Hundley: We think it’s a great place to do business. It’s also kind of becoming the capital markets hub of the South. There are a lot of private equity and banking firms that have relocated to Dallas in the last four or five years, and so we think it’s a great place to be headquartered. I can be almost anywhere in the country for a lunch and leave Dallas that morning.
Where will your office be located?
Hundley: We’re still looking for space right now, The Uptown area is where we’re currently focused. We will probably share space with a company called Bellwether, which is kind of a sister company to ours. Bellwether will be helping us with underwriting and servicing and asset management.
Given that other financial institutions are targeting that area for the headquarters of “Y’all Street,” what benefits will you get by locating there?

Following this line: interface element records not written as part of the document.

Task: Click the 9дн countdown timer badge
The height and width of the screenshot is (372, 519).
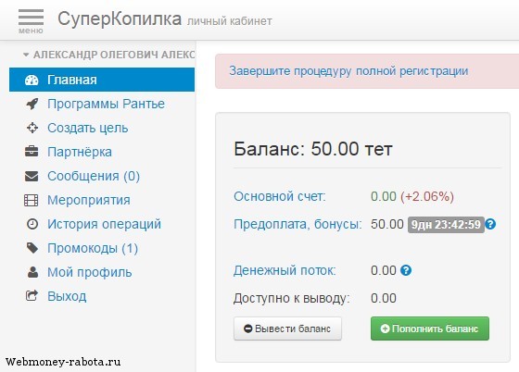Action: pos(446,225)
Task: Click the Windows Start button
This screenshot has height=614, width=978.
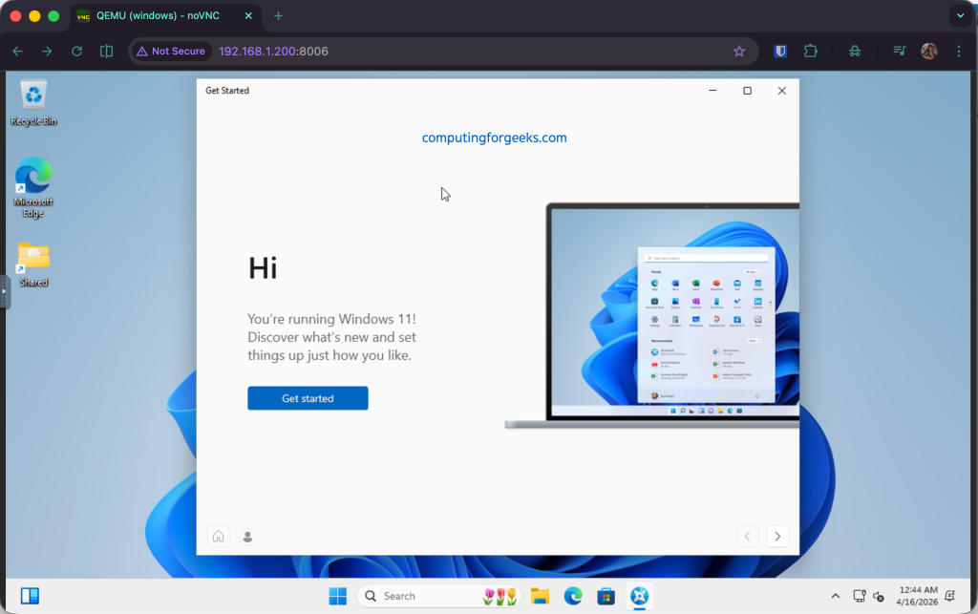Action: click(337, 596)
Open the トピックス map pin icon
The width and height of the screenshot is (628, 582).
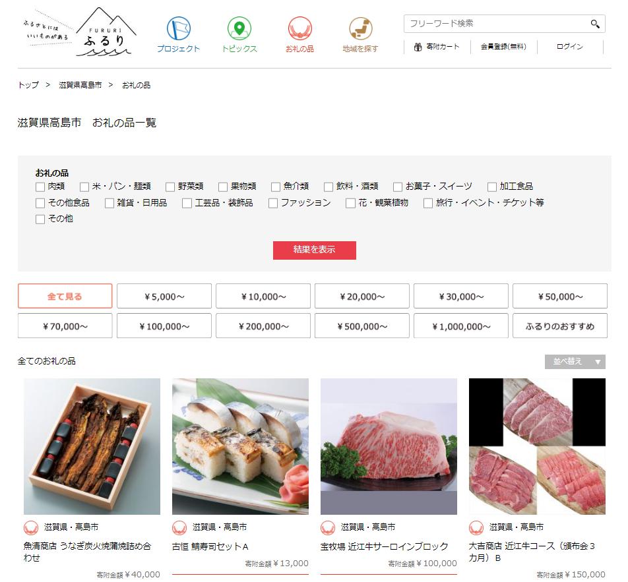[x=239, y=28]
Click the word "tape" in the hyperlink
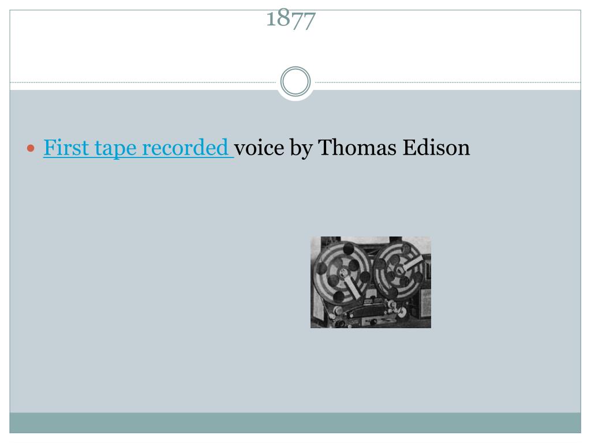Image resolution: width=591 pixels, height=443 pixels. pyautogui.click(x=115, y=148)
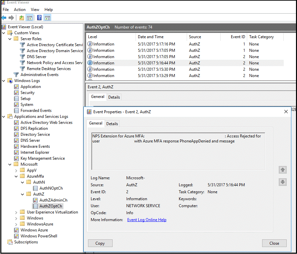Screen dimensions: 297x254
Task: Switch to the Details tab in Event Properties
Action: [112, 123]
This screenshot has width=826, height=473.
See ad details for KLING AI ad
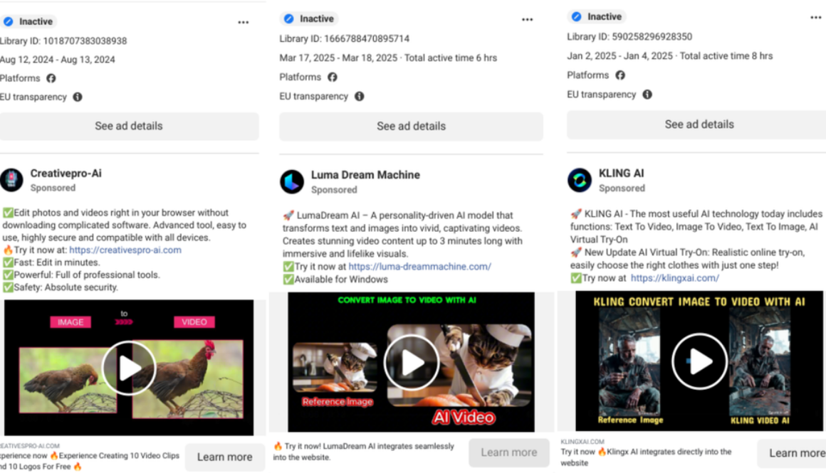(x=699, y=124)
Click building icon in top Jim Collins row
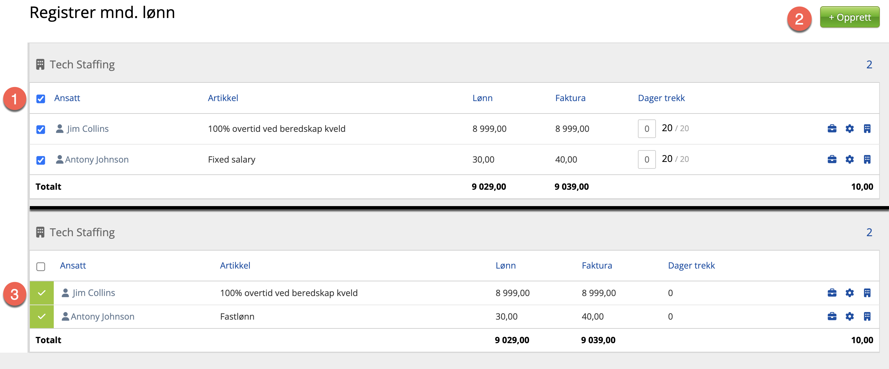889x369 pixels. (867, 129)
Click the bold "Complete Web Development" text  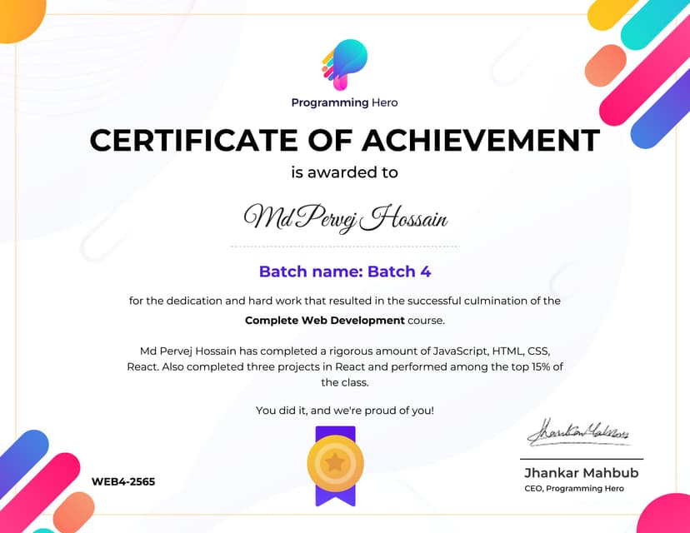tap(324, 320)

Wade Hundley: It’s a vibrant location where a lot of other firms and a lot of banks are located. We’ll be calling on those regional and community banks. There are a lot of other lending-type institutions and capital providers that are there, as well as a lot of real estate owners and developers. So, I think that’ll be a great place to operate. Just going to lunch, we’ll see people that we have relationships with, and there will be opportunities to do business all the time.
Who’s your ideal client?
Guidice: It’s going to be a wide range of different developers, sponsors and owners of real estate, whether they’re high net worth individuals, all the way down to the syndicators and institutional sponsors as well. We’re focusing on the middle market space, which we call $10 million to $75 million on the lending side.
Will you be focusing on specific asset classes or locations?
Guidice: We’ll be lending on all asset classes in all markets across the country with a focus on high-growth markets. We expect to do a lot of multifamily, hospitality, retail and industrial. We will lend on office and self-storage. We’re asset-class agnostic. We just want to write the best return investments we can.
What kind of financing will you provide?
Guidice: We’ll not only do senior mortgages and stretch seniors, but we will also do preferred equity and mezzanine loans. So we’ll be active in the sub-debt space and also participating loans and some direct equity.
Given the distress in the market, what level of risk are you comfortable taking on?
Guidice: This is going to be asset-based lending where the majority of what we do is non-recourse. So, we’re really going to be focused on the real estate. We do want to lend to good people, but that might include a sponsor who is a good person, good operator, but is liquidity-strapped because they have too many deals at once. We’re okay with that borrower.